Funding voted in for A-10 and EA-18G Growler

The Senate Armed Services Committee agreed to preserve funding next year for the Air Force’s A-10 gunship, the Navy’s EA-18G Growler electronic attack jet and other equipment the Pentagon didn’t want to pay for.

The panel led by Sen. Carl Levin, D-Michigan, on Thursday voted 25–1 in passing its version of the National Defense Authorization Act for Fiscal Year 2015, which sets policy goals and spending targets for the fiscal year beginning Oct. 1.

The lone dissenter was Sen. Mike Lee, R-Utah. A spokeswoman for his office didn’t immediately respond to an e-mail requesting comment on why he rejected the bill.

As expected, the legislation would prohibit the Air Force from taking steps to retire the A-10, known officially as the Thunderbolt II and unofficially as the Warthog, and add $257 million in operations and maintenance funding for the Cold War-era plane, according to a statement from the chairman’s press secretary.

The service as part of its fiscal 2015 budget requested divesting the almost 300 A-10s that remain in the fleet in response to automatic budget cuts known as sequestration. It argued the move would save $4.2 billion over five years and have a minimal impact on military operations.

A group of lawmakers including Sens. Kelly Ayotte, R-New Hampshire, and John McCain, R-Arizona, opposed the plan and held multiple press conferences to generate publicity over their concerns.

Exactly how much funding is needed to keep the planes flying for at least another year remains unclear.

An article by Brian Everstine of Air Force Times reported the Senate is seeking to set aside $320 million for the A-10 by using personnel funding made available from faster-than-expected headcount reductions. Meanwhile, the House on Thursday passed its version of the bill that would block the Air Force from sending the aircraft to the bone yard by using $635 million from the Pentagon’s war budget.

The Senate committee also authorized a total of $100 million for the Navy to continue buying EA-18G Growlers made by Boeing Co. That move, which includes $25 million in new procurement and $75 million in prior-year funds, came after extensive lobbying from the Chicago-based aerospace giant.

The House added even more funding for the Growlers, with $450 million for five of the aircraft. So like the A-10, the Growler is likely safe next year, though the exact funding level remains to be determined.
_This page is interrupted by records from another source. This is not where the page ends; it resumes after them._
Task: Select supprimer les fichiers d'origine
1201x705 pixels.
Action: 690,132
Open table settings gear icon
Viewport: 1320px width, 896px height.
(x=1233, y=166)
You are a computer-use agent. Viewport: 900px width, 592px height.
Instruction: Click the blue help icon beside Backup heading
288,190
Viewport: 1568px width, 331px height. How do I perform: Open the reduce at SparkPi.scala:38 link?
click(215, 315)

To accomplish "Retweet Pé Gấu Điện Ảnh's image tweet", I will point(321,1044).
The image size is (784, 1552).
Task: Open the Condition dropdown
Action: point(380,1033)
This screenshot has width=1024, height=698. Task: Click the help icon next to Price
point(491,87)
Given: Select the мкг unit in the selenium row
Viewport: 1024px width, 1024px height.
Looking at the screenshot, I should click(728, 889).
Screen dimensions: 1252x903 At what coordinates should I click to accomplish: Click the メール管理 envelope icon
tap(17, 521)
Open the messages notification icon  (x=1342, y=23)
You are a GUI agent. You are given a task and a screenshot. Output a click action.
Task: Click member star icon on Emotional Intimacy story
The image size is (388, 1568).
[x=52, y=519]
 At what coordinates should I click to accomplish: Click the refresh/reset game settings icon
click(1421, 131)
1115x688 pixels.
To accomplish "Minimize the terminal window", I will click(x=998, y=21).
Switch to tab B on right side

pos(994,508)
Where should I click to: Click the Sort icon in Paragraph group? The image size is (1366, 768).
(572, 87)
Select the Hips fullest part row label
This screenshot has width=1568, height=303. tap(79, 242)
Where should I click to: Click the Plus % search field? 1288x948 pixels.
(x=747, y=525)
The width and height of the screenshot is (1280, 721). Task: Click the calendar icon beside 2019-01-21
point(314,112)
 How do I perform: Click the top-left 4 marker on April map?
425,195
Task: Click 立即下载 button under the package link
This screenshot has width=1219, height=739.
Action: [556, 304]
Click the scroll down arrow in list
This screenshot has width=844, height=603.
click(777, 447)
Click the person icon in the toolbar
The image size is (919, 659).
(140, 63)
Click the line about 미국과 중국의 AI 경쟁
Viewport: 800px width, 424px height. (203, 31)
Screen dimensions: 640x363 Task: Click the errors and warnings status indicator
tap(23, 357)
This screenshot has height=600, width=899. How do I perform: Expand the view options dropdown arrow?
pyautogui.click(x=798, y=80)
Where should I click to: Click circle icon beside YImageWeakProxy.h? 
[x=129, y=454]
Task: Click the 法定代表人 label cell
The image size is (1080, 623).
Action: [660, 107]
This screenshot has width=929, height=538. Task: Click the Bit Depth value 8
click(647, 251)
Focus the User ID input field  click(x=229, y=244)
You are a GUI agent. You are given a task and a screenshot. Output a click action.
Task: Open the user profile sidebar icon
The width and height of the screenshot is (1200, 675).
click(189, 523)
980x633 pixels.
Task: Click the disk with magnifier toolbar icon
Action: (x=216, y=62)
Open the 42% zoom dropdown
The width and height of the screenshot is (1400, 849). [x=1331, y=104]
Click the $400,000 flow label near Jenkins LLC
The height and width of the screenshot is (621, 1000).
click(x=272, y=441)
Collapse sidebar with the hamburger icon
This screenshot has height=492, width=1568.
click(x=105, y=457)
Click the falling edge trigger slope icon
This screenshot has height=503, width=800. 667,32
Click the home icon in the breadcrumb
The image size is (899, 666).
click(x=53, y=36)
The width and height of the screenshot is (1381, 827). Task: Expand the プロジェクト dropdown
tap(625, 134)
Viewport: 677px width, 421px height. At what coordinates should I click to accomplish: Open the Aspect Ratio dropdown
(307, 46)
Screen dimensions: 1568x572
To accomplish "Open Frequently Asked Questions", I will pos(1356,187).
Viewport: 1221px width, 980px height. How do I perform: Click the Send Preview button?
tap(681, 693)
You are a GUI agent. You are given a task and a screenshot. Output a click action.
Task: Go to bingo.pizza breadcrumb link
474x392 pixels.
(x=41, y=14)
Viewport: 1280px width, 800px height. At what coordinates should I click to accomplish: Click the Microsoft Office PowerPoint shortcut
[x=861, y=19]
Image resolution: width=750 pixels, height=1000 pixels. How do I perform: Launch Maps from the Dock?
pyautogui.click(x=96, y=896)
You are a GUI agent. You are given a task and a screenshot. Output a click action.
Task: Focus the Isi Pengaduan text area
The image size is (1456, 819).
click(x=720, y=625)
The Senate panel also authorized $651 million to modify the Army’s AH-64 Apache helicopters made by Boeing, $331 million for continued development of the Army’s Paladin self-propelled howitzer artillery system developed by BAE Systems Plc, $276 million for the Navy’s Tomahawk cruise missiles made by Raytheon Co., and $210 million for the Army’s Joint Light Tactical Vehicle to replace the Humvee.

But not all weapons and equipment were spared the budget ax.

The Senate committee also voted to cut $125 million from the Army’s Warfighter Information Network-Tactical Increment 2 developed by General Dynamics Corp. “due to delays in development of Point of Presence and Soldier Network Extension components,” $88 million from the Army’s Joint Tactical Radio System, and $81 million for projects related to the transfer of Marines to Guam, among other programs.

The full Senate probably won’t begin debating the bill until this fall, after which a Senate-House conference committee will start negotiations to resolve the differences and finalize the legislation.


----------